Reproduce the data below word for word, from the line with "Identify the location of KONTAKT." to the line with "Mastodon is located", including both of those lines.

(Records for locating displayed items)

+===+

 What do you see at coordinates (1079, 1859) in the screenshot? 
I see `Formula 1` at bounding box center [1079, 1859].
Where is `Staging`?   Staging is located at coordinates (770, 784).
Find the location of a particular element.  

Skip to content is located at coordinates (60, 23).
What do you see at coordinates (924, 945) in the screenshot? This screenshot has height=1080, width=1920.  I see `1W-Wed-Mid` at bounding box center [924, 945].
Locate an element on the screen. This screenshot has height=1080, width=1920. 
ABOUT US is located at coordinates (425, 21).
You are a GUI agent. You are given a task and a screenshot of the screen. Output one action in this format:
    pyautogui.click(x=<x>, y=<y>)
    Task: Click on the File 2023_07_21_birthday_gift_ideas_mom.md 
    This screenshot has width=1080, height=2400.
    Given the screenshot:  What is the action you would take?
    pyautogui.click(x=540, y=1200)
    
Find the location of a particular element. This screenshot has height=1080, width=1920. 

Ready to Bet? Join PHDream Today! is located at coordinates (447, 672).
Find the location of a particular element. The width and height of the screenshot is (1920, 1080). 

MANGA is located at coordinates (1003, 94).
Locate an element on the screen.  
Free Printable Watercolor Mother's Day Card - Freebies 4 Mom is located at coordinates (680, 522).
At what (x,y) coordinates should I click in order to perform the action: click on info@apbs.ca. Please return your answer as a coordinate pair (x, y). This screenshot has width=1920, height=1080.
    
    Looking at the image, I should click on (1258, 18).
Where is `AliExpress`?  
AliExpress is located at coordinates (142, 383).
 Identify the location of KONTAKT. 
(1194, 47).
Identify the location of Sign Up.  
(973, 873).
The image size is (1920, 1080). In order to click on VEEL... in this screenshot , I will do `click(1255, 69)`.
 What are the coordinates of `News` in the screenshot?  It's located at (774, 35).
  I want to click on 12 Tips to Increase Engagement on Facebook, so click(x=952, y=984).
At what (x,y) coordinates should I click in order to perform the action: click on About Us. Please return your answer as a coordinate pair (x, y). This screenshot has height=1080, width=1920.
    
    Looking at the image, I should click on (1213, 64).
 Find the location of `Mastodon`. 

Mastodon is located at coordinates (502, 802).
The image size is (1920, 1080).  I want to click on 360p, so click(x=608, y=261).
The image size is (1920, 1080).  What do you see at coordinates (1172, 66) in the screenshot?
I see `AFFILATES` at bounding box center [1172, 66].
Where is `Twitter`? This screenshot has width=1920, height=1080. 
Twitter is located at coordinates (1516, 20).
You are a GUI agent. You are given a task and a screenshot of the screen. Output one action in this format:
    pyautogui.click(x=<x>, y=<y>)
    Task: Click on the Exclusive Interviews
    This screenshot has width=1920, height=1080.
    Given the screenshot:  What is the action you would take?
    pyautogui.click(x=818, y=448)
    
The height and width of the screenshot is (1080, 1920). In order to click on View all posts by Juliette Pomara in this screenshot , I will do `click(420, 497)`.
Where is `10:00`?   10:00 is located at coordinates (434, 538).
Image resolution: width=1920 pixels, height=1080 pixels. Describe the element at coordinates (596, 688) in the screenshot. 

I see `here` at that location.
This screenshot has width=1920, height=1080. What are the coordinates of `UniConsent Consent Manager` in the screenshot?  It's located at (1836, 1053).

+===+

> [Result for this task]:
 Identify the location of KONTAKT. 
(1194, 47).
Identify the location of Sign Up.  
(973, 873).
The image size is (1920, 1080). In order to click on VEEL... in this screenshot , I will do `click(1255, 69)`.
 What are the coordinates of `News` in the screenshot?  It's located at (774, 35).
  I want to click on 12 Tips to Increase Engagement on Facebook, so click(x=952, y=984).
At what (x,y) coordinates should I click in order to perform the action: click on About Us. Please return your answer as a coordinate pair (x, y). This screenshot has height=1080, width=1920.
    
    Looking at the image, I should click on (1213, 64).
 Find the location of `Mastodon`. 

Mastodon is located at coordinates (502, 802).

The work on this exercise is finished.